Search code examples
pythonpython-3.xregexwhitespace

Regex joining words splitted by whitespace and hyphen


My string is quite messy and looks something like this:

s="I'm hope-less and can -not solve this pro- blem on my own. Wo - uld you help me?"

I'd like to have the hyphen (& sometimes whitespace) stripped words together in one list.. Desired output:

list = ['I'm','hopeless','and','cannot','solve','this','problem','on','my','own','.','Would','you','help','me','?']

I tried a lot of different variations, but nothing worked..

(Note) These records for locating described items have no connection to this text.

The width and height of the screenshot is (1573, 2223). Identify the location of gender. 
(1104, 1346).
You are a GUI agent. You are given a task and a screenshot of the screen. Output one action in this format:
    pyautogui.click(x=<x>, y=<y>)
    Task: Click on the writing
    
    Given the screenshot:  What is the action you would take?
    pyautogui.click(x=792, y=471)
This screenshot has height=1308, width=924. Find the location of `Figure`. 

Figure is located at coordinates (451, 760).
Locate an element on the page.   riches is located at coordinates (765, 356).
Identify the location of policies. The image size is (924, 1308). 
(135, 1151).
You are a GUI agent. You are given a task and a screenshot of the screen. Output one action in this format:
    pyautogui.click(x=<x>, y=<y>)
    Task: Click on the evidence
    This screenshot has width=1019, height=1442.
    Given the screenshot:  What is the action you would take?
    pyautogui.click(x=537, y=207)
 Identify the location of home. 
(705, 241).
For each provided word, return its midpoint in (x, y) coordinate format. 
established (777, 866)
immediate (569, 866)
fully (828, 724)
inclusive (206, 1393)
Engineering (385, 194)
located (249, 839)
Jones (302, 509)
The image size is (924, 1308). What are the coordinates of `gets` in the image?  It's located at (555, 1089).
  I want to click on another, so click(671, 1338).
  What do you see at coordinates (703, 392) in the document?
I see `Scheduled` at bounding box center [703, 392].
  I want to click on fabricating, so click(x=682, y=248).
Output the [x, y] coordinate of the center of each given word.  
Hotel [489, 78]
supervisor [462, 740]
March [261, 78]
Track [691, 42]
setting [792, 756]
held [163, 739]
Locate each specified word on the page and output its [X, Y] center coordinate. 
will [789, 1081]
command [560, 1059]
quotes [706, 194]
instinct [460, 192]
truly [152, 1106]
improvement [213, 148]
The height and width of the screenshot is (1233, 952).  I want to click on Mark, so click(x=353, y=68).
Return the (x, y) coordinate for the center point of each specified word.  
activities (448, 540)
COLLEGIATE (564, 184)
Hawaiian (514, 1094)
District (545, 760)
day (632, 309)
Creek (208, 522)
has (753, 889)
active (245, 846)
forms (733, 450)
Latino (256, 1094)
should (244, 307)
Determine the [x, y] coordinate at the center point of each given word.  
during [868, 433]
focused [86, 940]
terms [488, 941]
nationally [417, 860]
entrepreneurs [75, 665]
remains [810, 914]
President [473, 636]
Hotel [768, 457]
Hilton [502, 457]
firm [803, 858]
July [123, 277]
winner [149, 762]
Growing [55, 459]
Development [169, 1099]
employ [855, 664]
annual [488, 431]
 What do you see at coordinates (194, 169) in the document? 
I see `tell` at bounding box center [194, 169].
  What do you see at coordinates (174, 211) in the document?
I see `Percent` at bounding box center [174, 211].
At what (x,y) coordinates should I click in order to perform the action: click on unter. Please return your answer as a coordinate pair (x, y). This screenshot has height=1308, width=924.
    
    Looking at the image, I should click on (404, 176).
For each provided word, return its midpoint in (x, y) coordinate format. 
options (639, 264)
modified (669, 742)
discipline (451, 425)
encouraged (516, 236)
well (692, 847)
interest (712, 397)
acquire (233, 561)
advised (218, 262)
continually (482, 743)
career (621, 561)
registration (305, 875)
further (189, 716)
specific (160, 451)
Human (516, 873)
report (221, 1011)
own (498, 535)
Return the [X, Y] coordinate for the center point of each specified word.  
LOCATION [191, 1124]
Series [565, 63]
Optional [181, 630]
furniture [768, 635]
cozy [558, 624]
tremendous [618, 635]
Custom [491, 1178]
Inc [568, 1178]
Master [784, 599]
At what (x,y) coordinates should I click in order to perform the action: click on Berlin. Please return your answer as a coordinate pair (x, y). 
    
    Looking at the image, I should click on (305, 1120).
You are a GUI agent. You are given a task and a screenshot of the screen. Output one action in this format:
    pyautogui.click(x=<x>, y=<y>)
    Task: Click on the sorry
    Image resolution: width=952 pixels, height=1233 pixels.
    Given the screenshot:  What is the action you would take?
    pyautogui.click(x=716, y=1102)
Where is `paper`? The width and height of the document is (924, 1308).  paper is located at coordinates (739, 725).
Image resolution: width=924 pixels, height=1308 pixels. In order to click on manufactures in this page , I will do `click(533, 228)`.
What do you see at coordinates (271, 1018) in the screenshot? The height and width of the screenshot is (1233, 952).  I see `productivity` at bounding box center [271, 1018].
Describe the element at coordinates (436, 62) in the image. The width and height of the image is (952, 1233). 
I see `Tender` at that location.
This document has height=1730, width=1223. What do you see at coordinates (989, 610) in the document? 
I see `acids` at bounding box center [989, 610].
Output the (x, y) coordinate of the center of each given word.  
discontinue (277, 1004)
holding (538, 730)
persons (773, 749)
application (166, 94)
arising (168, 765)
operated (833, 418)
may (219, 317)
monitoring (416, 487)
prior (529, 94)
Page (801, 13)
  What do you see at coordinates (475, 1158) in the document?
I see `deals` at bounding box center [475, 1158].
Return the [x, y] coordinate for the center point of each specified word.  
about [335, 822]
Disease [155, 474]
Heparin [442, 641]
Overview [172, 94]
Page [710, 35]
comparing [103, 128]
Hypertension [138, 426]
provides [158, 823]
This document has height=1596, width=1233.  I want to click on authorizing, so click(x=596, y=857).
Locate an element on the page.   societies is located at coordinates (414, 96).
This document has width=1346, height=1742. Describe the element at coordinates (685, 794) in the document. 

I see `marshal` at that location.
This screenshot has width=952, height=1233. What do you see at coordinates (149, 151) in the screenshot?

rgx = re.compile("([\w][\w'][\w\-]*\w)") s = "My string'" rgx.findall(s)


Solution

  • Here's one way:

    [re.sub(r'\s*-\s*', '', i) for i in re.split(r'(?<!-)\s(?!-)', s)]
    
    # ["I'm", 'hopeless', 'and', 'cannot', 'solve', 'this', 'problem', 'on', 'my', 'own.', 'Would', 'you', 'help', 'me?']
    

    Two operations here:

    1. Split the text based on whitespaces without hyphens using both negative lookahead and negative lookbehind.

    2. In each of the split word, replace the hyphens with possible whitespaces in front or behind to empty string.

    You can see the first operation's demo here: https://regex101.com/r/ayHPvY/2

    And the second: https://regex101.com/r/ayHPvY/1

    Edit: To get the . and ? to be separated as well, use this instead:

    [re.sub(r'\s*-\s*','', i) for i in re.split(r"(?<!-)\s(?!-)|([^\w\s'-]+)", s) if i]
    
    # ["I'm", 'hopeless', 'and', 'cannot', 'solve', 'this', 'problem', 'on', 'my', 'own', '.', 'Would', 'you', 'help', 'me', '?']
    

    The catch was also splitting the non-alphabets, non-whitespace and not hyphens/apostrophe. The if i is necessary as the split might return some None items.